### Short problem
Output everything from the line containing "You are a computer-use agent. 1072x598" down to the line containing "click(389, 110)" in the material below as a numbered list, leaving out any blank lines.

>> START

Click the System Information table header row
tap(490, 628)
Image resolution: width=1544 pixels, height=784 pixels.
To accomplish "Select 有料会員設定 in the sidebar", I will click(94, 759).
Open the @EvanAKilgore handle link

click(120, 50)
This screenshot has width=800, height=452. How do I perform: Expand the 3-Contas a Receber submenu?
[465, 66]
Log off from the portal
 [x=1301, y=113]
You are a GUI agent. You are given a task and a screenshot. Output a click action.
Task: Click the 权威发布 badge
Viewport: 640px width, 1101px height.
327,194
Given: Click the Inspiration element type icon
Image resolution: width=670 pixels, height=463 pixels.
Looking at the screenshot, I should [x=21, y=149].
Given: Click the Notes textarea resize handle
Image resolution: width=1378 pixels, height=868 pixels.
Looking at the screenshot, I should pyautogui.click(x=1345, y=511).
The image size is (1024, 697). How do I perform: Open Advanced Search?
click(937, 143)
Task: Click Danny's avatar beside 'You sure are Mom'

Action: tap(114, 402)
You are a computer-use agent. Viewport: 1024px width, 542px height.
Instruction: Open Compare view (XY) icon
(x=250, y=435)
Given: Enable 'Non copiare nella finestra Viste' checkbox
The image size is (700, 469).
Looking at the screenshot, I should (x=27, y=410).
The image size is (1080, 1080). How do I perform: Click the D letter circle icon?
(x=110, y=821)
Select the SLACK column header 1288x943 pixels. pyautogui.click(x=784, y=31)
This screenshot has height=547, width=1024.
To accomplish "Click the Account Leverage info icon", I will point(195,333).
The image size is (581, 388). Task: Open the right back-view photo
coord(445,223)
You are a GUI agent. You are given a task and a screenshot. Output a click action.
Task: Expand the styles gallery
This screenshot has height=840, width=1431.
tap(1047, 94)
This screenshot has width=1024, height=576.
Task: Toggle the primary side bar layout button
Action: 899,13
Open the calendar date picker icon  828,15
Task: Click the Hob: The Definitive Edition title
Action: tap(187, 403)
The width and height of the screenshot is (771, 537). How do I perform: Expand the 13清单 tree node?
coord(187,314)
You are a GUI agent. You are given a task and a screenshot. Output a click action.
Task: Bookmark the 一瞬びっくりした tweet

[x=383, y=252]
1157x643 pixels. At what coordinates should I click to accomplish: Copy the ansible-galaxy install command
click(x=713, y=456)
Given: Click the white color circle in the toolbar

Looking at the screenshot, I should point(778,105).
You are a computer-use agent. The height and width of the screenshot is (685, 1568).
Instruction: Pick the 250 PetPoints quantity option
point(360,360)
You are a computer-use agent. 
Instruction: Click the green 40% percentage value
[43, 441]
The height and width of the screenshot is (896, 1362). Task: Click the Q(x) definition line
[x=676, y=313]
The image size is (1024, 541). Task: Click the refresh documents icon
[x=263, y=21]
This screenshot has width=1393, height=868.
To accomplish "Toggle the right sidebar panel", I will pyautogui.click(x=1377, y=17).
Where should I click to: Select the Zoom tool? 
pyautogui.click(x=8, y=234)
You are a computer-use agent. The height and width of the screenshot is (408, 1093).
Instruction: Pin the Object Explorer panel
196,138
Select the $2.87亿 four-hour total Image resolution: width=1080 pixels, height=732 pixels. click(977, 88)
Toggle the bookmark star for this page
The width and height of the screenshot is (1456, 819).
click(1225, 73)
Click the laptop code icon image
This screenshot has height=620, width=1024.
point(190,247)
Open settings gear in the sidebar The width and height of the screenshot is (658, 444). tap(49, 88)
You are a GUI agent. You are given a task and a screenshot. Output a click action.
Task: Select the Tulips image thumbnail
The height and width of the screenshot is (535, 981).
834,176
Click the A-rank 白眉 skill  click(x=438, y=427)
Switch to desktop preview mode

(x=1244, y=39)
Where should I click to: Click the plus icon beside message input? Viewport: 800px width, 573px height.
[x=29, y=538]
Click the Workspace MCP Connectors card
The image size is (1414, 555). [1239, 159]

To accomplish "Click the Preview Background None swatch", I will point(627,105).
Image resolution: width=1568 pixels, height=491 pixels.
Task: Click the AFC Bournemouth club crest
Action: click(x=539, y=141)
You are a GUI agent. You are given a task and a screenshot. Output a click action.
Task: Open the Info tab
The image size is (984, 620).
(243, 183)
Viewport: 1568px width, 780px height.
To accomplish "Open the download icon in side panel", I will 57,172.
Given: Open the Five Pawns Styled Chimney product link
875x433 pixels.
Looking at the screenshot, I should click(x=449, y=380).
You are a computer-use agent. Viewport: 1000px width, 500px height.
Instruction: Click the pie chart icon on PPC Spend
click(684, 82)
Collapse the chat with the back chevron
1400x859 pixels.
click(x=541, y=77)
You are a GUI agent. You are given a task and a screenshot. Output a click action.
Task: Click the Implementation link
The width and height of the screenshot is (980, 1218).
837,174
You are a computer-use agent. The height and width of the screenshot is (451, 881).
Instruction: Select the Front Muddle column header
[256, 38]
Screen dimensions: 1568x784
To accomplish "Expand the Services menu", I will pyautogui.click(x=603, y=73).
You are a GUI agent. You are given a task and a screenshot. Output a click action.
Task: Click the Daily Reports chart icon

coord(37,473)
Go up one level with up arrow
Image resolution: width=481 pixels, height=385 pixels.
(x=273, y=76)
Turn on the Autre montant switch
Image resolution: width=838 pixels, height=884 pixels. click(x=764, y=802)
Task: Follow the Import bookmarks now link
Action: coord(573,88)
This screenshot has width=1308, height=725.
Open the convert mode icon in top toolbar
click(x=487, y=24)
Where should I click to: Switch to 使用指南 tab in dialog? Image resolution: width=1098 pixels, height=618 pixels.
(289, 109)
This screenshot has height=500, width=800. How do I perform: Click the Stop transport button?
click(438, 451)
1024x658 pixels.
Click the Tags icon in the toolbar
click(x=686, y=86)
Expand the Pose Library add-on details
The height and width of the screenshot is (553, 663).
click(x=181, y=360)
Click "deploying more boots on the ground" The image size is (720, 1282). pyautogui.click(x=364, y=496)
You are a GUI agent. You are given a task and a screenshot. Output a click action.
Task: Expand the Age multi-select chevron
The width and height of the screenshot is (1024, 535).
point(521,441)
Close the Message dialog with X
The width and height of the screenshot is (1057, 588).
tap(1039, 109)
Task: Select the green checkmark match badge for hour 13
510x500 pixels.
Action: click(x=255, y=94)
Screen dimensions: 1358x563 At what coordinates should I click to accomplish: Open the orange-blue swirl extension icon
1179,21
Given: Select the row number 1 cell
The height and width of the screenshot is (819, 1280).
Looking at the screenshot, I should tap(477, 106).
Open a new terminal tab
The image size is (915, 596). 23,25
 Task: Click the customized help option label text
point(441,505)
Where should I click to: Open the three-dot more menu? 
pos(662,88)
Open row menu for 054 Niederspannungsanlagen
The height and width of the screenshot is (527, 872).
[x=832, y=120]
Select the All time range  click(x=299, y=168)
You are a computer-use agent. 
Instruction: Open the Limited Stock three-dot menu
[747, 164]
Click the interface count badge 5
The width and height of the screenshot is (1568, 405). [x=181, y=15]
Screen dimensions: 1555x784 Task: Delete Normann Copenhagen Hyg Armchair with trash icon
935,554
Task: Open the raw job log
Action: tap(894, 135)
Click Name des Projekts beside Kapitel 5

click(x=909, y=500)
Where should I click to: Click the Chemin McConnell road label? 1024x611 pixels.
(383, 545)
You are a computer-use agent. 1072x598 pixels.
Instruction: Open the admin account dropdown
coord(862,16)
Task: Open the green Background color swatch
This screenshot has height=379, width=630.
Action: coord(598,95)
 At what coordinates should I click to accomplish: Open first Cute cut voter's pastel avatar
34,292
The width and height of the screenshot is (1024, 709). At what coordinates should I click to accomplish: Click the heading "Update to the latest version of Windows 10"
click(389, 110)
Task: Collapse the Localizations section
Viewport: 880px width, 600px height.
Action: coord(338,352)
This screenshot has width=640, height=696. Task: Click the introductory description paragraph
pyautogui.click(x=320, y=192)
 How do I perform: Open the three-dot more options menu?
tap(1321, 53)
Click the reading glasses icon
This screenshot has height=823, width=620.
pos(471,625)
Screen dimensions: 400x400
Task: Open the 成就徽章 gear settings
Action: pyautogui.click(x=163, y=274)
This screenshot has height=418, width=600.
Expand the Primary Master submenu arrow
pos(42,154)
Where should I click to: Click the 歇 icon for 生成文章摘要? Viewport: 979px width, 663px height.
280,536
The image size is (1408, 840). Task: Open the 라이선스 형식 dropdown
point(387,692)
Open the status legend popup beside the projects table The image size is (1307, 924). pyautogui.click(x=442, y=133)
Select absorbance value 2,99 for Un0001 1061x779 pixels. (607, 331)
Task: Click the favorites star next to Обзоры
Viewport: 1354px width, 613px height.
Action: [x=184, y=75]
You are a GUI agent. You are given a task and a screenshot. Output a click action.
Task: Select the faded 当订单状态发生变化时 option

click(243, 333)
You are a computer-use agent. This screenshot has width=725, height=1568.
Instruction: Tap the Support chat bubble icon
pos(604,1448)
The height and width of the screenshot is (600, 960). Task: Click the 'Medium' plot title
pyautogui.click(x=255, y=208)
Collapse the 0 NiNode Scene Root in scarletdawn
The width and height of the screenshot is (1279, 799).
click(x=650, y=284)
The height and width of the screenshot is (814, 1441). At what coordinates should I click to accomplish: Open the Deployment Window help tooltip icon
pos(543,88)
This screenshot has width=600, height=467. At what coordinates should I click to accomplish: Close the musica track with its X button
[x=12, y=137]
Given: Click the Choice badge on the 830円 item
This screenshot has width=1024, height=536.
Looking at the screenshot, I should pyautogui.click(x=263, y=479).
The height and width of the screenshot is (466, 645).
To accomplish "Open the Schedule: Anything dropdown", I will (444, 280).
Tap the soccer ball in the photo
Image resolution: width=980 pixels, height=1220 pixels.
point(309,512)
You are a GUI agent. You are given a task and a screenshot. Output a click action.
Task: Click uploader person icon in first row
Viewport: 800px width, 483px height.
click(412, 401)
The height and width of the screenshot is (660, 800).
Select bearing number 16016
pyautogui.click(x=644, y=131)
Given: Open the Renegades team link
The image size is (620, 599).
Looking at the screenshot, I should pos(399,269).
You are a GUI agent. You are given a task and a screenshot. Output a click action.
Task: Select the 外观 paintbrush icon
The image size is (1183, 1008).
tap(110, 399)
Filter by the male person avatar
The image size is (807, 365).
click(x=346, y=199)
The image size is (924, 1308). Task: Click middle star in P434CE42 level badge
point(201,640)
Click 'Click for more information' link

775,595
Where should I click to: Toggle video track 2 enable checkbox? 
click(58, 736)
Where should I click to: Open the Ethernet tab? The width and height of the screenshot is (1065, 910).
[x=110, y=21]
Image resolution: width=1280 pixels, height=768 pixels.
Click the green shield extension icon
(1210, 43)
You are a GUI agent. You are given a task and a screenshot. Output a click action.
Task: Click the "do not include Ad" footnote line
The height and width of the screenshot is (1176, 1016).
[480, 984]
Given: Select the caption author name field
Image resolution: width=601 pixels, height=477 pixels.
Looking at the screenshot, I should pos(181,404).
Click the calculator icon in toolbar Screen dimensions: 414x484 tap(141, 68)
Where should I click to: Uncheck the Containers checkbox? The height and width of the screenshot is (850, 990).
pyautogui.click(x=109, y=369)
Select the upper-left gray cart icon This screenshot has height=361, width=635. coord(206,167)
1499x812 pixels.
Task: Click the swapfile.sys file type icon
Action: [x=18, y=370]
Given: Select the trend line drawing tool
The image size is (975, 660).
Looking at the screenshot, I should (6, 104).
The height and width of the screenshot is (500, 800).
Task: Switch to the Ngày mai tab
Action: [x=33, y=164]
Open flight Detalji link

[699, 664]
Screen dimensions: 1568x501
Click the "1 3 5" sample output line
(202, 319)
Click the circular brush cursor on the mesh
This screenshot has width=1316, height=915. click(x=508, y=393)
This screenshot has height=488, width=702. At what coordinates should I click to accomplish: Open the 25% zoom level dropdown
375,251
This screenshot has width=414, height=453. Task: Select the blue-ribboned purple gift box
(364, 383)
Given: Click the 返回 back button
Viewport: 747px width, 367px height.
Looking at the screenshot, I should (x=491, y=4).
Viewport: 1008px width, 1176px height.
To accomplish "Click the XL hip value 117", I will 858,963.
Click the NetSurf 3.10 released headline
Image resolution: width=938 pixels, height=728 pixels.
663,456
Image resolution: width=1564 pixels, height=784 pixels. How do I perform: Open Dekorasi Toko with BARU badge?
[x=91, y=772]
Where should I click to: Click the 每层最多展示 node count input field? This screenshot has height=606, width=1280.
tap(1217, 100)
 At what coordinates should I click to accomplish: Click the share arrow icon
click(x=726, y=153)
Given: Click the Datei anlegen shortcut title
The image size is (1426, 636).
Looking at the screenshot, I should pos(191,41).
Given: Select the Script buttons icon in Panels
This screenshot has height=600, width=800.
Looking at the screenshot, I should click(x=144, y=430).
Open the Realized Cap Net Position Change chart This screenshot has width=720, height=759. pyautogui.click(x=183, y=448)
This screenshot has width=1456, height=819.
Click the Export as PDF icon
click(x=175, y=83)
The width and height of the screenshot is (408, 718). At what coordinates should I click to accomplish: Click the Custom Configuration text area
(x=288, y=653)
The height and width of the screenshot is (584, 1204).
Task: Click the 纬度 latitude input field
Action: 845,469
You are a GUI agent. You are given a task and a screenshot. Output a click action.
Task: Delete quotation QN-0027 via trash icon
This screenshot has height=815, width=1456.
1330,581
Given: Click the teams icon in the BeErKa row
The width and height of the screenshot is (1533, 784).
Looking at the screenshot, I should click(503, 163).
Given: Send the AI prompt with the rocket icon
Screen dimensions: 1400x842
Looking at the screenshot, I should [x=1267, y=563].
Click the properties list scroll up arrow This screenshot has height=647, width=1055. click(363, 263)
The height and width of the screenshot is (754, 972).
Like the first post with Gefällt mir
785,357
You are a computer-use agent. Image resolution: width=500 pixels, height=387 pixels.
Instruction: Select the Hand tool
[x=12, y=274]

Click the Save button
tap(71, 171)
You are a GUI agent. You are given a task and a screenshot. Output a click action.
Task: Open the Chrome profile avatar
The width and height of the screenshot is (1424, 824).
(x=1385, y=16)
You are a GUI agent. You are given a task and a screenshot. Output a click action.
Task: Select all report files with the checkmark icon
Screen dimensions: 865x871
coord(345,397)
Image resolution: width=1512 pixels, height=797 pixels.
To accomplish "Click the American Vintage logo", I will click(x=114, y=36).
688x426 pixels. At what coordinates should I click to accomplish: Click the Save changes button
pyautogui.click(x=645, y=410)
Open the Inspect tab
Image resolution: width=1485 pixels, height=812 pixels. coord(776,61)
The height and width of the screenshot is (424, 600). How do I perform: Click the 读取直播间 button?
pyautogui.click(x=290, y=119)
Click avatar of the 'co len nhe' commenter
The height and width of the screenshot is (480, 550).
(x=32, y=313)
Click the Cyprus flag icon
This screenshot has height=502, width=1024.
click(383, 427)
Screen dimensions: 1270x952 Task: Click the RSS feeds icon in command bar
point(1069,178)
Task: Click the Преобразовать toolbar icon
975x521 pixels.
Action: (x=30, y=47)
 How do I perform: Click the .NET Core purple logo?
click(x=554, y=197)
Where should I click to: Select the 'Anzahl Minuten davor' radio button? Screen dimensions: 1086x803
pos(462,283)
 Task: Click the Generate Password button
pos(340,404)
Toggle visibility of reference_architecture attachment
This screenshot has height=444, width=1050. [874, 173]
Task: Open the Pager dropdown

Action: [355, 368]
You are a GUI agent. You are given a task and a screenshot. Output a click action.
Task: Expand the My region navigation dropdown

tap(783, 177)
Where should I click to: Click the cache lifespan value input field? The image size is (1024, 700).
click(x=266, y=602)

>> END

### Result for this exercise
1. You are a computer-use agent. 1072x598 pixels.
2. Instruction: Open the admin account dropdown
3. coord(862,16)
4. Task: Open the green Background color swatch
5. This screenshot has height=379, width=630.
6. Action: coord(598,95)
7.  At what coordinates should I click to accomplish: Open first Cute cut voter's pastel avatar
8. 34,292
9. The width and height of the screenshot is (1024, 709). At what coordinates should I click to accomplish: Click the heading "Update to the latest version of Windows 10"
10. click(389, 110)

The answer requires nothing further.